**Collection entries**
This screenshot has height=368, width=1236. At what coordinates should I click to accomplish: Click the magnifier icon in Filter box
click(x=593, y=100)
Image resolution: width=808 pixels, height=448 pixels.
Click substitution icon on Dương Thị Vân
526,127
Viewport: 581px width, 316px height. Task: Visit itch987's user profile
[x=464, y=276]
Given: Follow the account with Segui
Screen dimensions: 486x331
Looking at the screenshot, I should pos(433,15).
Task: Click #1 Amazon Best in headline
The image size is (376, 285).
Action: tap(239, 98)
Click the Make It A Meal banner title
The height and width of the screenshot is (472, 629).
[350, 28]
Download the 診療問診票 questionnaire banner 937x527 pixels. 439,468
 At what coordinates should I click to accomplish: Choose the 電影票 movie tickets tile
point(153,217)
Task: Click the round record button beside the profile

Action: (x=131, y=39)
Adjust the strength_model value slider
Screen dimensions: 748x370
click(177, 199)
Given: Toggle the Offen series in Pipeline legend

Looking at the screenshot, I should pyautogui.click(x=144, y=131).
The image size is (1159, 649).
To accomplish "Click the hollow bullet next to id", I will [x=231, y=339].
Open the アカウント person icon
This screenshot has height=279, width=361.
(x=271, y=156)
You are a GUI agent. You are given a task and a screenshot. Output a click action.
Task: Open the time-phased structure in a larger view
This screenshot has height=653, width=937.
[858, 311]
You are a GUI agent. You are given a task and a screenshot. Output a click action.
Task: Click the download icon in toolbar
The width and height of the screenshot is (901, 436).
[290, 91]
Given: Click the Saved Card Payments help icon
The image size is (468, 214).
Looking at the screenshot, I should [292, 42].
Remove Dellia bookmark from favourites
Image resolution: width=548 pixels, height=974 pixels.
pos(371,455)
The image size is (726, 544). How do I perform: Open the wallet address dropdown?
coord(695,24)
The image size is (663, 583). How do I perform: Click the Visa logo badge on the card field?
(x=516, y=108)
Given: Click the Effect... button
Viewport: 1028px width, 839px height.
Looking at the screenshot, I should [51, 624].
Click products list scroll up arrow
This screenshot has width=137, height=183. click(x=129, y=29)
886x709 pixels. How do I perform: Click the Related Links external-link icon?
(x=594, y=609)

**TASK INSTRUCTIONS**
Every line of the records should be reproduced exactly.

**SOLUTION FOR THIS PROBLEM**
This screenshot has height=368, width=1236. At what coordinates should I click to accomplish: Click the magnifier icon in Filter box
click(x=593, y=100)
Image resolution: width=808 pixels, height=448 pixels.
Click substitution icon on Dương Thị Vân
526,127
Viewport: 581px width, 316px height. Task: Visit itch987's user profile
[x=464, y=276]
Given: Follow the account with Segui
Screen dimensions: 486x331
Looking at the screenshot, I should pos(433,15).
Task: Click #1 Amazon Best in headline
The image size is (376, 285).
Action: tap(239, 98)
Click the Make It A Meal banner title
The height and width of the screenshot is (472, 629).
[350, 28]
Download the 診療問診票 questionnaire banner 937x527 pixels. 439,468
 At what coordinates should I click to accomplish: Choose the 電影票 movie tickets tile
point(153,217)
Task: Click the round record button beside the profile

Action: (x=131, y=39)
Adjust the strength_model value slider
Screen dimensions: 748x370
click(177, 199)
Given: Toggle the Offen series in Pipeline legend

Looking at the screenshot, I should pyautogui.click(x=144, y=131).
The image size is (1159, 649).
To accomplish "Click the hollow bullet next to id", I will [x=231, y=339].
Open the アカウント person icon
This screenshot has height=279, width=361.
(x=271, y=156)
You are a GUI agent. You are given a task and a screenshot. Output a click action.
Task: Open the time-phased structure in a larger view
This screenshot has height=653, width=937.
[858, 311]
You are a GUI agent. You are given a task and a screenshot. Output a click action.
Task: Click the download icon in toolbar
The width and height of the screenshot is (901, 436).
[290, 91]
Given: Click the Saved Card Payments help icon
The image size is (468, 214).
Looking at the screenshot, I should [292, 42].
Remove Dellia bookmark from favourites
Image resolution: width=548 pixels, height=974 pixels.
pos(371,455)
The image size is (726, 544). How do I perform: Open the wallet address dropdown?
coord(695,24)
The image size is (663, 583). How do I perform: Click the Visa logo badge on the card field?
(x=516, y=108)
Given: Click the Effect... button
Viewport: 1028px width, 839px height.
Looking at the screenshot, I should [51, 624].
Click products list scroll up arrow
This screenshot has width=137, height=183. click(x=129, y=29)
886x709 pixels. How do I perform: Click the Related Links external-link icon?
(x=594, y=609)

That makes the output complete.